La Virgen Triste, da Compañia Galiano 108. Foto: Jennifer Glass

La Virgen Triste, da Compañia Galiano 108. Foto: Jennifer Glass

X Mostra Latino-Americana de Teatro de Grupo

A cubana Juana Borrero (1877-1896) foi uma artista precoce. Aos cinco anos começou a pintar de forma autodidata; dois anos mais tarde, iniciou aulas de pintura e escreveu seu primeiro poema. Considerada um dos nomes mais importantes na pintura e na poesia modernista cubana, Juana teve dois envolvimentos amorosos que marcaram profundamente a sua obra. Tanto Julián del Casal (1863-1893) quanto Carlos Pío Uhrbach (1872-1897), esse último considerado o grande amor de Juana, eram poetas. Juana Borrero morreu dois meses antes de completar 19 anos, vítima de uma tuberculose. A acadêmica cubana Susana Montero (1952-2004), que era especialista em estudos de gênero, escreveu que a obra de Juana “comporta uma novidade e uma rebeldia contra os princípios estabelecidos da educação da mulher, que se mostram coerentes com as outras manifestações de modernidade em sua obra: literária, pictórica, ética, filosófica e política, essa última entendida como uma manifestação precoce de suas ideias emancipatórias” (tradução própria).

O espetáculo La Virgen Triste, monólogo apresentado durante a X Mostra Latino-Americana de Teatro de Grupo, assinado pela Compañia Galiano 108, criada em Cuba, explica logo no início de sua sinopse que não é um texto biográfico sobre Juana Borrero, mas uma peça inspirada em sua poesia. Apesar disso, deixa claro a importância de saber quem é a personagem. As próximas linhas da sinopse são gastas justamente explicando quem foi Juana: “uma menina prodígio e, por direito, uma das figuras mais fascinantes do modernismo americano”. A contradição da sinopse, infelizmente, não se mostra no palco: realmente, a montagem é baseada na obra de Juana, nas suas cartas, nos seus poemas; mas o resultado prático disso é que, quem não conhecia Juana previamente, entra e sai do teatro sem poder falar muito sobre a artista. Parece uma incoerência; mas, de fato, a obra revela pouco da artista e essa é uma das fragilidades do espetáculo.

- - - -

*Tarefa proposta:*
Escreva a continuação do trecho sobre o espetáculo La Virgen Triste, começando logo após sua última frase. As linhas de dados não têm papel nesta tarefa.

- - - -

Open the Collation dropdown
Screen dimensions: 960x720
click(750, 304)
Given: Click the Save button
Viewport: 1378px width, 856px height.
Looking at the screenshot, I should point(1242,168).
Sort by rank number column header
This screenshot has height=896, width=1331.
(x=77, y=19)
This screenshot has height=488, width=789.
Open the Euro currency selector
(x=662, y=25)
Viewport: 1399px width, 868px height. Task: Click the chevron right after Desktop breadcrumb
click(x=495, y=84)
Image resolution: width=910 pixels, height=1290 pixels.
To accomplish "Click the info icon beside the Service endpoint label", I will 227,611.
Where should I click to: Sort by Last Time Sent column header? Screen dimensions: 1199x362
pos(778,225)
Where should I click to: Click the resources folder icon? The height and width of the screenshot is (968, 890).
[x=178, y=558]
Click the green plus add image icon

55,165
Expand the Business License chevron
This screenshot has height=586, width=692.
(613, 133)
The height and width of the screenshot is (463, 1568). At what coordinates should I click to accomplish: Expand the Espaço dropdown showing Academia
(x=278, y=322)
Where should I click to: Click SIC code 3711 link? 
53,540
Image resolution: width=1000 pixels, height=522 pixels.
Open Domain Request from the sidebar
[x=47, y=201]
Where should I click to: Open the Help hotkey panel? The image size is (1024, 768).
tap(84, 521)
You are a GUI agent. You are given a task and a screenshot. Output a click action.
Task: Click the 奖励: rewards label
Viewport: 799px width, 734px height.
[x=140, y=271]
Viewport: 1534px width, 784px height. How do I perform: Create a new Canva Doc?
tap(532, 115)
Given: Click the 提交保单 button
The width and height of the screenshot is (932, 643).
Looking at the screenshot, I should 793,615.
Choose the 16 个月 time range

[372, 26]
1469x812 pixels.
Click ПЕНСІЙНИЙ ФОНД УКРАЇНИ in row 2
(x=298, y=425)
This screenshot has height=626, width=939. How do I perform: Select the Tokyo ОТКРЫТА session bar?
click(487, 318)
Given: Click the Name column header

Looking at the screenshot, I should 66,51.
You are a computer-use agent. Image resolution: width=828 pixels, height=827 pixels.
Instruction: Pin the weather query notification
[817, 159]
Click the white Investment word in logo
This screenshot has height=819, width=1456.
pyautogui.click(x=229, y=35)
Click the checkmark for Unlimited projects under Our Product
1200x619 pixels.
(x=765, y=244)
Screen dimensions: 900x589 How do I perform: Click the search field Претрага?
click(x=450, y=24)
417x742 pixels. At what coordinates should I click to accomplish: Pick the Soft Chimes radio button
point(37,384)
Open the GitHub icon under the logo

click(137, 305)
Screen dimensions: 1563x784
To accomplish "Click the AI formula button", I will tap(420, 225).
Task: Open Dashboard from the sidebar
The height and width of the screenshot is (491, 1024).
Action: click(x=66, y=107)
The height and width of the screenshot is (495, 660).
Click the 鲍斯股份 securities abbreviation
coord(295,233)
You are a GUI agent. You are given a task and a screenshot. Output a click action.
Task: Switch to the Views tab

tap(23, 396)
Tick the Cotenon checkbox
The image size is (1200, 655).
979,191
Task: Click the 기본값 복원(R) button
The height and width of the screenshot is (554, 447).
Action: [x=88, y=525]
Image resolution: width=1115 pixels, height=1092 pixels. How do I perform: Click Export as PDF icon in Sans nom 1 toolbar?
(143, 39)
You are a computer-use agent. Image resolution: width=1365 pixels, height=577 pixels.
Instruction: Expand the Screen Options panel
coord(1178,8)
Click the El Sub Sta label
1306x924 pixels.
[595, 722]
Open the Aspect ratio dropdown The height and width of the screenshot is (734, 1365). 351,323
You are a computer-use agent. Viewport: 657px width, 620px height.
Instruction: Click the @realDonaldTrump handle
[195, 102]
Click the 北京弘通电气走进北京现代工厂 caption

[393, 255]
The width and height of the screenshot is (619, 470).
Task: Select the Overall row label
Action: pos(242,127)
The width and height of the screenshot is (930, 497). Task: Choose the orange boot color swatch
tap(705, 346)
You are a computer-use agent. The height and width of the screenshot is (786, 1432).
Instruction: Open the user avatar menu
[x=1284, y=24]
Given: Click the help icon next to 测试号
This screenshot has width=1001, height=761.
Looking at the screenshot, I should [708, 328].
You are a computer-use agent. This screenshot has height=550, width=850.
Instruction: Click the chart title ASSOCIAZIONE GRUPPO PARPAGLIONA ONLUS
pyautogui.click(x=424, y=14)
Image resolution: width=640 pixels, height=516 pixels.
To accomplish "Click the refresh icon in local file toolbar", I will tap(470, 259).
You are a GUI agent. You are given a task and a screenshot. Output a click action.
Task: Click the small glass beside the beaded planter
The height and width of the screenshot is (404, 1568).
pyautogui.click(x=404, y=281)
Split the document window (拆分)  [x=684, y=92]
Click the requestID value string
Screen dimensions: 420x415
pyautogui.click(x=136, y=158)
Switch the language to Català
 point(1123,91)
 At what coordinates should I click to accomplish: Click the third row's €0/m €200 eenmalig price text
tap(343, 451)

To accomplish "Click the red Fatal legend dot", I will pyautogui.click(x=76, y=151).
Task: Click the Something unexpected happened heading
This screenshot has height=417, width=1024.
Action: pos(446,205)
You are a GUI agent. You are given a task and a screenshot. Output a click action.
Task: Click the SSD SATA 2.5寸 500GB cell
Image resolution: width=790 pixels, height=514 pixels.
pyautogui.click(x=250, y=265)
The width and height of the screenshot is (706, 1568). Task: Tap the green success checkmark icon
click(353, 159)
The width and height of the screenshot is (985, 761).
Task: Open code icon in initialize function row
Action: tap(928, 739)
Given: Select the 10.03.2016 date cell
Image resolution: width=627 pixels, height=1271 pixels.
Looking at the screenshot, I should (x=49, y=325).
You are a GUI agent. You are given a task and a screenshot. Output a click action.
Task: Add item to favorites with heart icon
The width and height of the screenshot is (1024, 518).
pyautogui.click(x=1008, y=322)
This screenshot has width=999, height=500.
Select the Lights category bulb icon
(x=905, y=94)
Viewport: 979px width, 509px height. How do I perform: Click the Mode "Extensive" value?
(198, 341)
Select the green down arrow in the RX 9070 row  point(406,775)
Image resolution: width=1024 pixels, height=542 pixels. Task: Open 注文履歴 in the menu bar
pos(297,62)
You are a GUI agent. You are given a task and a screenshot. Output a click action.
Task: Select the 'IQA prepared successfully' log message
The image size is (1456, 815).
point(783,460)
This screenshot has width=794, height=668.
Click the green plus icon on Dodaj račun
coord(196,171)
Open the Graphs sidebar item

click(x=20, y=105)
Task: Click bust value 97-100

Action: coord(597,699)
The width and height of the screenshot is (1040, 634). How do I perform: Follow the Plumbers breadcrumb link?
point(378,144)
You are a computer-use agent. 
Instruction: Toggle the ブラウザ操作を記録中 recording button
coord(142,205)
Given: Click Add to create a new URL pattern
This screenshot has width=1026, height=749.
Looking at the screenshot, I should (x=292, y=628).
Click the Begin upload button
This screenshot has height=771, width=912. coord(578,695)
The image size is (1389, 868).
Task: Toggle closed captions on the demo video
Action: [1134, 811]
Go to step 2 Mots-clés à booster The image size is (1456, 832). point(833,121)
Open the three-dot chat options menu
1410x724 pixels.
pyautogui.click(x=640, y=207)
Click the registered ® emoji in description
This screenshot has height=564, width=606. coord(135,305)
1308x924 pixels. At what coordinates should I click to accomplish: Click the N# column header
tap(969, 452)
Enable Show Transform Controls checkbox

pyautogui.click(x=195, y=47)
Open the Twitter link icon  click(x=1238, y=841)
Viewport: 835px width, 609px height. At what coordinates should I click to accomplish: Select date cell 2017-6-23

- - - -

*Resposta da tarefa:*
No palco, a atriz Vivian Acosta tem a responsabilidade de encenar o monólogo – defende a montagem, de acordo com algumas pesquisas rápidas na internet, há duas décadas. Vivian encarna duas personagens: Juana e uma velha – o texto não deixa muito claro se é a própria mãe da poeta ou uma babá, uma dama de companhia. Mesmo que as duas personagens se diferenciem pela voz e pelo corpo de Vivian, ambas são baseadas numa composição exagerada, que beira o caminho da caricatura. É a dor levada ao extremo, em vozes e gestos de figuras fantasmagóricas, de mortalha e rosto branco. Ainda que o texto seja inspirado pela obra de Juana, o que poderia gerar um lirismo em cena, a encenação não conseguiu transmitir poesia, nem sustentar a atenção do público do Centro Cultural São Paulo.
As personagens caem na monotonia do exagero continuado e as palavras de Juana ficam como que pairando, não alcançam efetivamente a plateia. No mesmo sentido, não há um tratamento dramatúrgico que demonstre quem foi Juana, quais eram as suas dores, o que a levou a morte e, mesmo que essas não fossem questões para a direção, que obra é essa, construída por essa “menina prodígio”. O ponto não é ser autobiográfico, mas conseguir estabelecer razões, pertinências, conexões, pertencimentos.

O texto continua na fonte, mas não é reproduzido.